The strength of a number of the commitments being given by signatories has been upgraded from “best” or “reasonable” efforts to an absolute commitment. This includes the commitments to exclude certain piracy-focussed domains from web-crawling and to identify and comply with certain rights reservation protocols other than robots.txt.
The scope of the commitment to prohibit copyright infringing uses of a GPAI model has been extended, with signatories now being required to alert users of open source models to the fact that copyright infringing uses are prohibited. Previous drafts had expressly stated that this commitment didn’t apply to such models.
Signatories will give stronger commitments to act on any complaints received from rights holders. The third draft didn’t contain any express commitments to act on complaints but, under the final version, signatories must act “in a diligent, non-arbitrary manner and within a reasonable time, unless a complaint is manifestly unfounded or the Signatory has already responded to an identical complaint by the same rightsholder.”

Comment

As my colleague, Nat, has mentioned, the Code has had a somewhat bumpy journey so far. Whether these changes to the copyright chapter have sufficiently addressed the concerns raised by both model providers and rights holders remains to be seen. But initial indications suggest significant concerns remain and so, given the voluntary nature of the Code, it will be interesting to see how many model providers actually sign up.

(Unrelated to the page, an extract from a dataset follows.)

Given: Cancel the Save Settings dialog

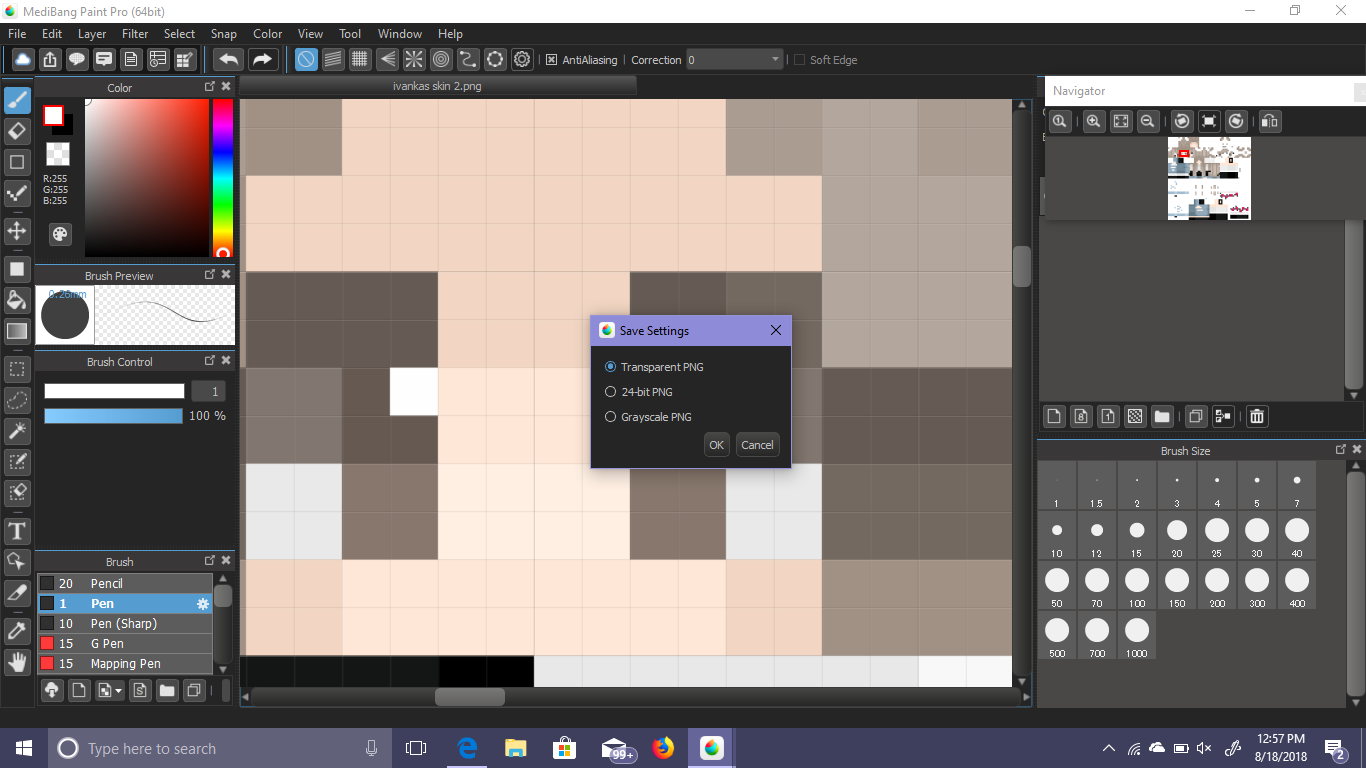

Perhaps with that in mind, the Commission’s related FAQs appear to seek to allay concerns about model providers signing up and then being immediately penalised for not fully complying, by stating that if such providers “do not fully implement all commitments immediately after signing the Code, the AI Office will not consider them to have broken their commitments under the Code and will not reproach them for violating the AI Act. Instead, in such cases, the AI Office will consider them to act in good faith and will be ready to collaborate to find ways to ensure full compliance”. Given the importance to the Commission of model providers signing up to the Code, and concerns that some of the big providers may not, some commentators have suggested this may be being used as an incentive to bring model providers on board.

However, with a recent European Parliament report questioning whether generative AI training even qualifies as TDM, and arguing that the exception in Article 4(3) of the DSM Directive does not extend to generative AI training, we may be about to enter a whole new stage of this debate.